▶ _Given text_
━━━━━━━━

The peaceful demonstration descended into bloody chaos when troopers on horseback wielding bullwhips, rubber tubing wrapped in barbed wire, and deploying tear gas charged at the marchers. No deaths resulted that day, but numerous marchers suffered broken bones. Footage televised on national news showed Lewis being cracked in the skull and knocked to the ground by an Alabama state trooper, who struck him a second time as he attempted to rise.
On a day known as Bloody Sunday, on March 7, 1965 in Selma, Alabama, John Lewis, then chairman of the Student Nonviolent Coordinating Committee (in the foreground), had his skull fractured as he was beaten by a state trooper during a march in support of voting rights. Lewis went on to serve 17 terms in the United States Congress. He died Friday, July 17, 2020.
Photograph via AP
The national outrage was instant and galvanized political support. Less than ten days later, President Lyndon B. Johnson signed the Voting Rights Act of 1965 into law, a measure that banned the use of literacy tests and poll taxes that were widely used to prevent blacks from voting in many state and local elections in the South.
Weeks before Lewis died, an online petition was created to rename the Alabama bridge where Bloody Sunday occurred. The renaming effort has drawn considerable social media support, along with the strong endorsement of Lewis’s longtime friend and House of Representative colleague James Clyburn of South Carolina.
However, Lewis may have taken issue with the bridge being offered as a tribute to his legacy. In an AL.com newspaper commentary he co-authored with U.S. Representative Terri Sewell in 2015, Lewis spoke against the possible renaming of the Edmund Pettus bridge:
“Renaming the bridge will never erase its history. Instead of hiding our history behind a new name we must embrace it—the good and the bad. The historical context of the Edmund Pettus Bridge makes the events of 1965 even more profound. The irony is that a bridge named after a man who inflamed racial hatred is now known worldwide as a symbol of equality and justice. It is biblical—what was meant for evil, God used for good.”

━━━━━━━━

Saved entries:
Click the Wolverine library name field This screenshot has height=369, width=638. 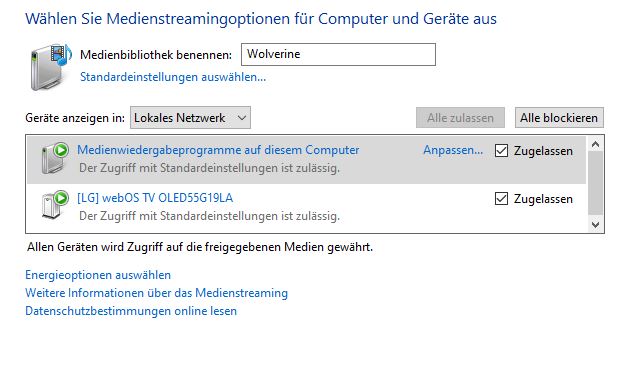point(338,55)
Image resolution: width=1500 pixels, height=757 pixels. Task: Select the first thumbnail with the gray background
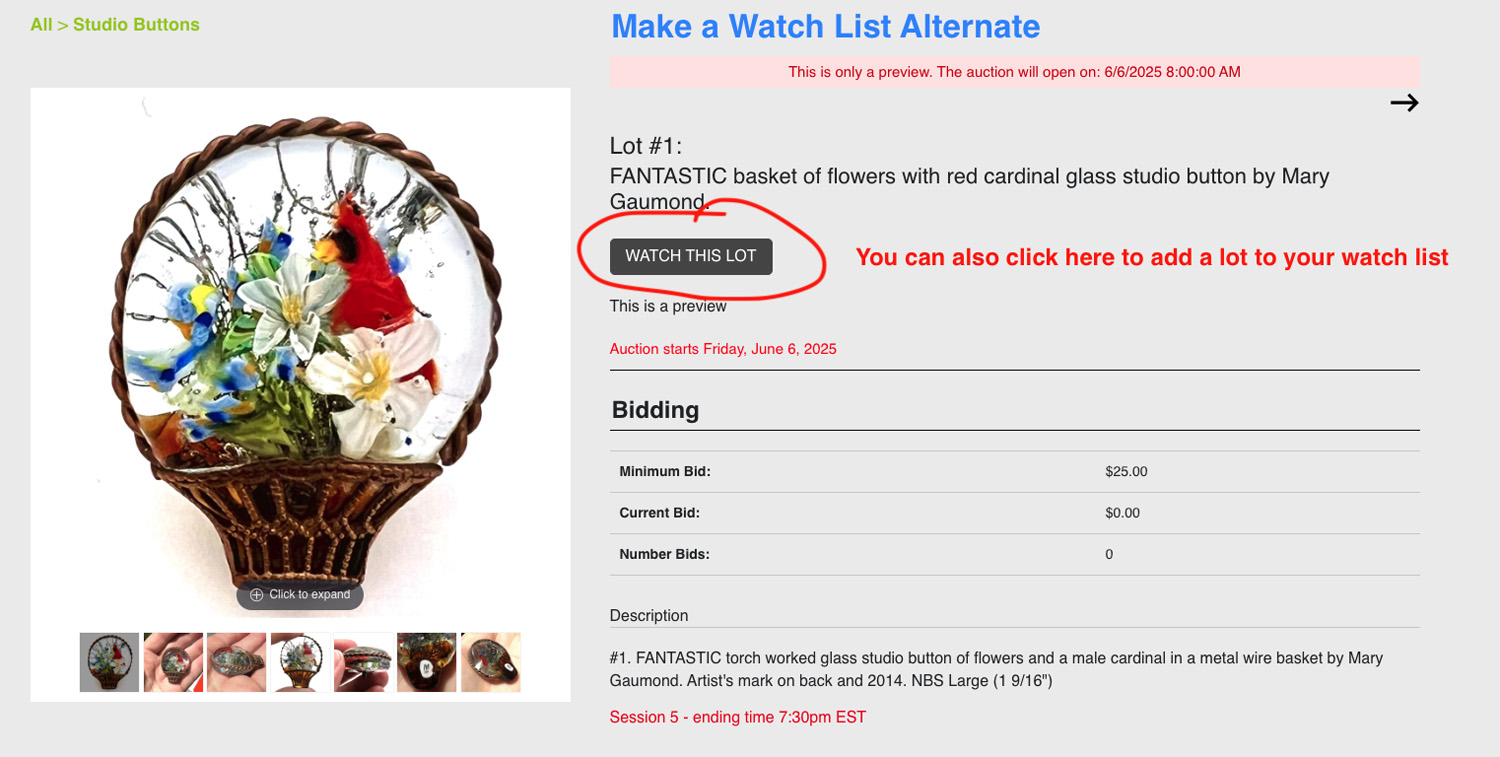click(109, 662)
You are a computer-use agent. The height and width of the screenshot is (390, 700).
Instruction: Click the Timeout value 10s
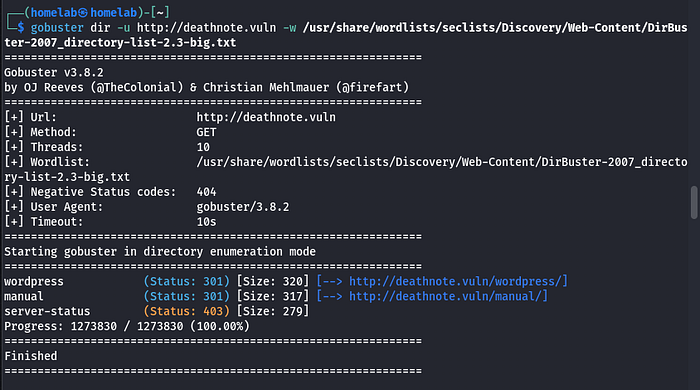pos(206,222)
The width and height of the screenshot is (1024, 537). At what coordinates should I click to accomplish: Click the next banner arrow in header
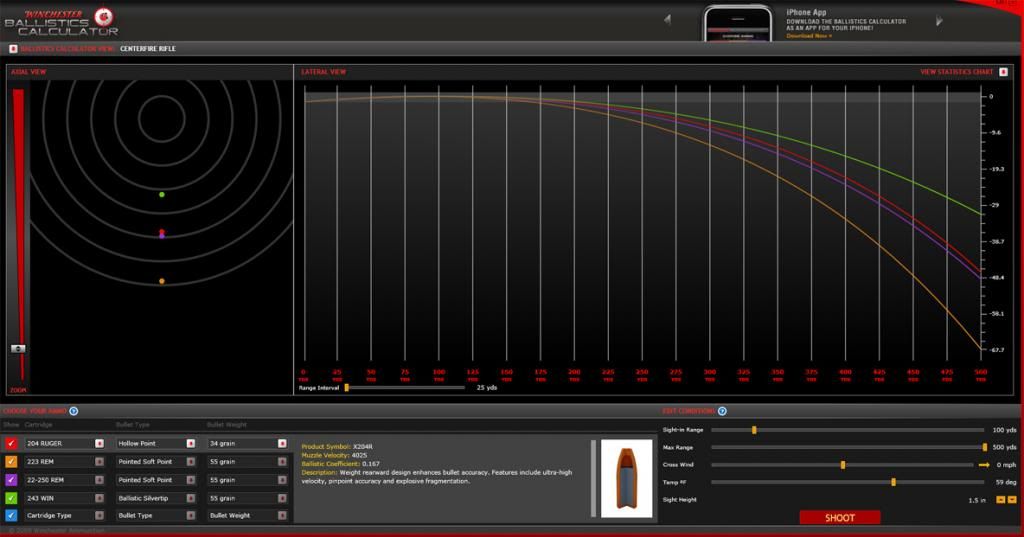click(939, 20)
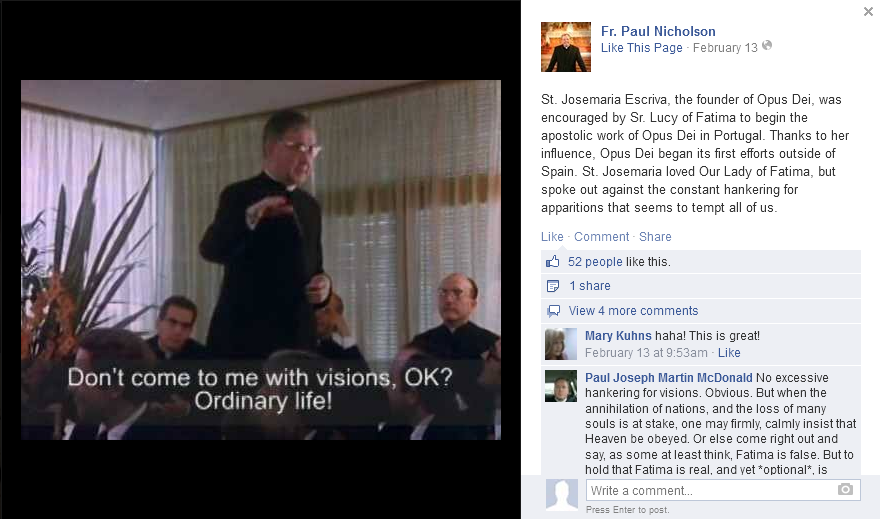The width and height of the screenshot is (880, 519).
Task: Click the speech bubble icon beside View more comments
Action: click(553, 311)
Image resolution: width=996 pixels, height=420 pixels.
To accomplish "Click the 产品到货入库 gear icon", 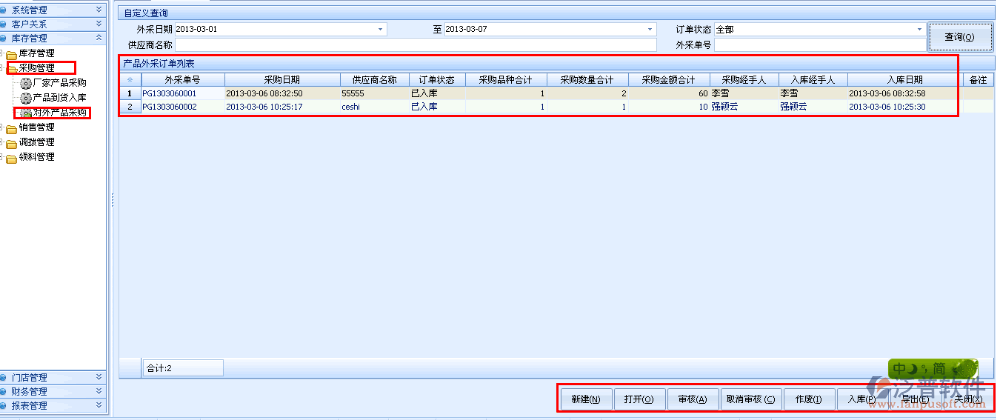I will point(26,98).
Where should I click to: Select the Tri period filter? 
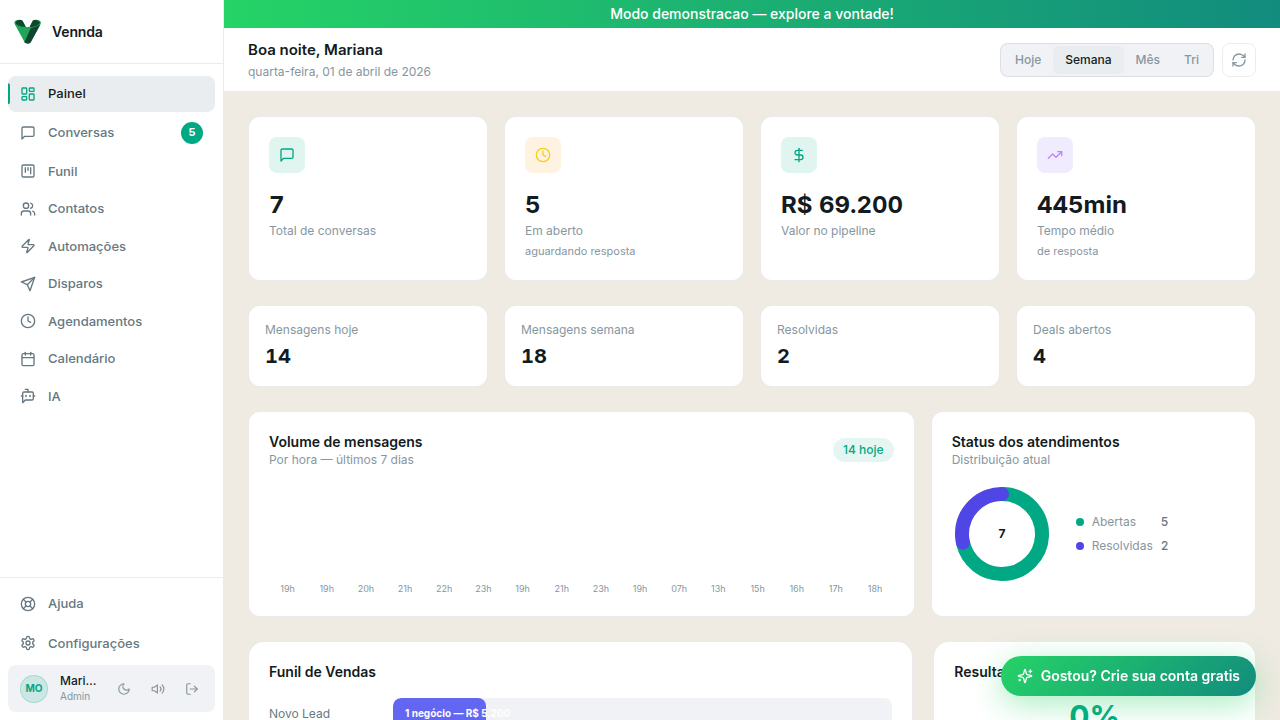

━━━━━━━━

▶ _Action item 1_
Rewrite the Bloody Sunday text from "Weeks before Lewis" down to "of South Carolina.", replacing "online petition" with "internet petition".
▶ _Action item 2_
Answer the following from the Bloody Sunday text:
(a) On what date did Bloody Sunday take place?
(b) How many terms did Lewis serve in the United States Congress?
(c) Which two practices did the Voting Rights Act of 1965 ban?

▶ _Written response 1_
Weeks before Lewis died, an internet petition was created to rename the Alabama bridge where Bloody Sunday occurred. The renaming effort has drawn considerable social media support, along with the strong endorsement of Lewis’s longtime friend and House of Representative colleague James Clyburn of South Carolina.

▶ _Written response 2_
(a) March 7, 1965
(b) 17 terms
(c) Literacy tests and poll taxes